**What you need to do**: In the records below, the part to copy starts at the line containing "The height and width of the screenshot is (530, 951)." and goes to the last line; output it exactly, without pictures.

**Dataset entries**:
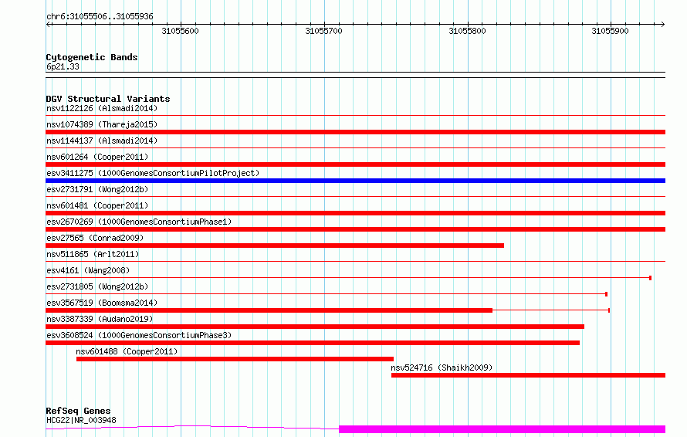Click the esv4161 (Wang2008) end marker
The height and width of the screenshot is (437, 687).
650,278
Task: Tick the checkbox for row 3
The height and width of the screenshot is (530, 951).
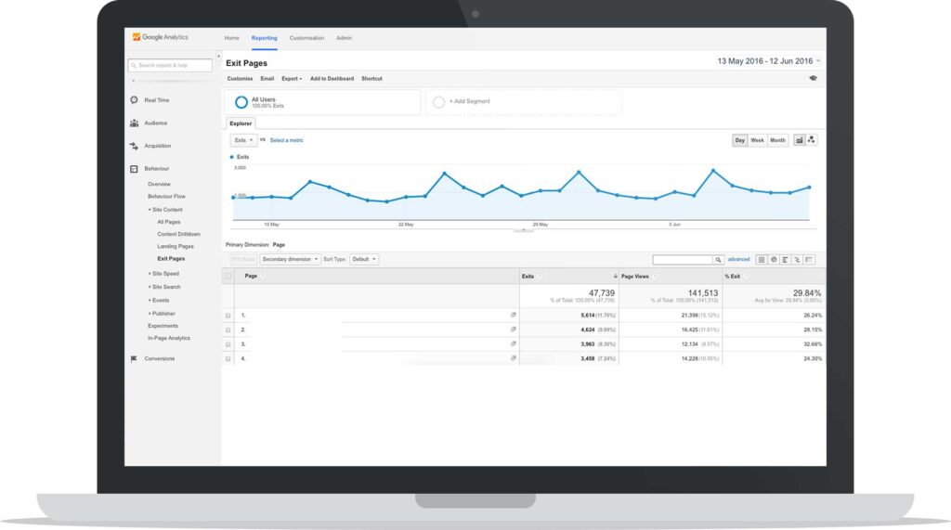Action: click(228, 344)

**Exercise answer**:
The height and width of the screenshot is (530, 951).
Action: click(228, 344)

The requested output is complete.